Transmembrane proteins go through both layers while monolayer-associated don’t. They can be lipid-linked as well, existing outside but bound to the membrane. These are further subdivided into single pass, multi pass (for transmembrane). Peripheral proteins may attach to other proteins on the membrane, typically associating with transmembrane proteins. Above, c is an anchor. Transmembrane proteins are often formed by alpha helices

Multi pass proteins may start crossing the membrane with lipid molecules between passes, through once properly folded will be next to each other.

Beta barrels tend to form transmembrane channels, like porin proteins

Proteins with oligosaccharide and disulfide bonds can only exist extracellularly, as cytosol is reducing

A cell coat is a carbohydrate rich cell surface, with glycolipids, glycoproteins, and proteoglycans. This aids cell-cell recognition and adhesion

Things like FRAP and mouse-human hybrid cells show that over time, proteins will diffuse around a membrane and intermix.

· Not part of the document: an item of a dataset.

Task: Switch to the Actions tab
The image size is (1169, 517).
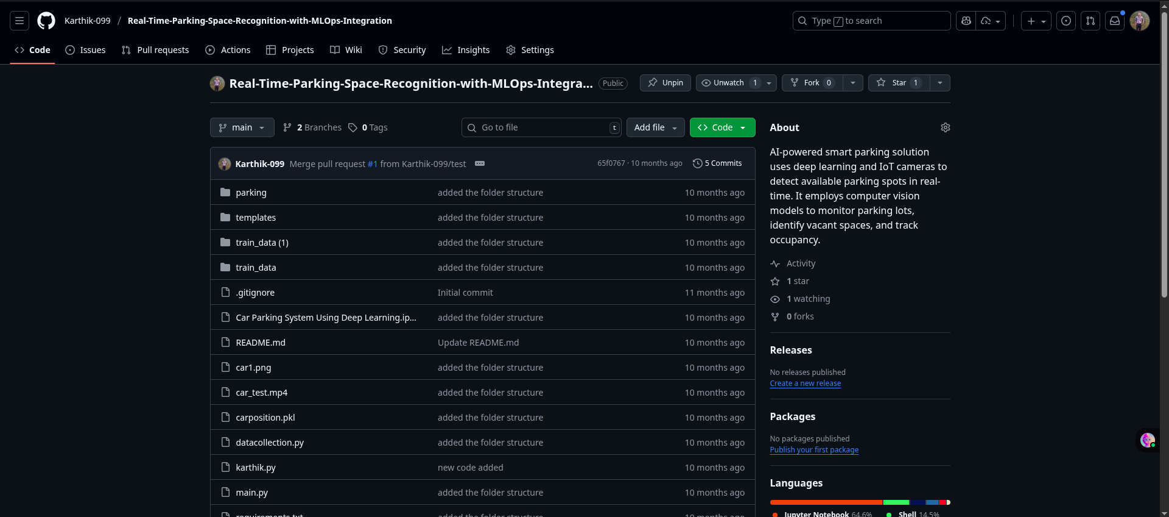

The movement of proteins can be restricted using molecular fences. This is done with epithelial cells particularly. This can happen through aggregate assembly, interactions with external molecules, interactions with extracellular proteins on other cells, and molecular fences

Everything outside the cell is glycosylated. There are also proteoglycans. Glycoproteins are proteins that carry sugar, and proteoglycans are sugar structures that have adaptive proteins. They are named off the main active structure. Proteoglycans accompany water molecules.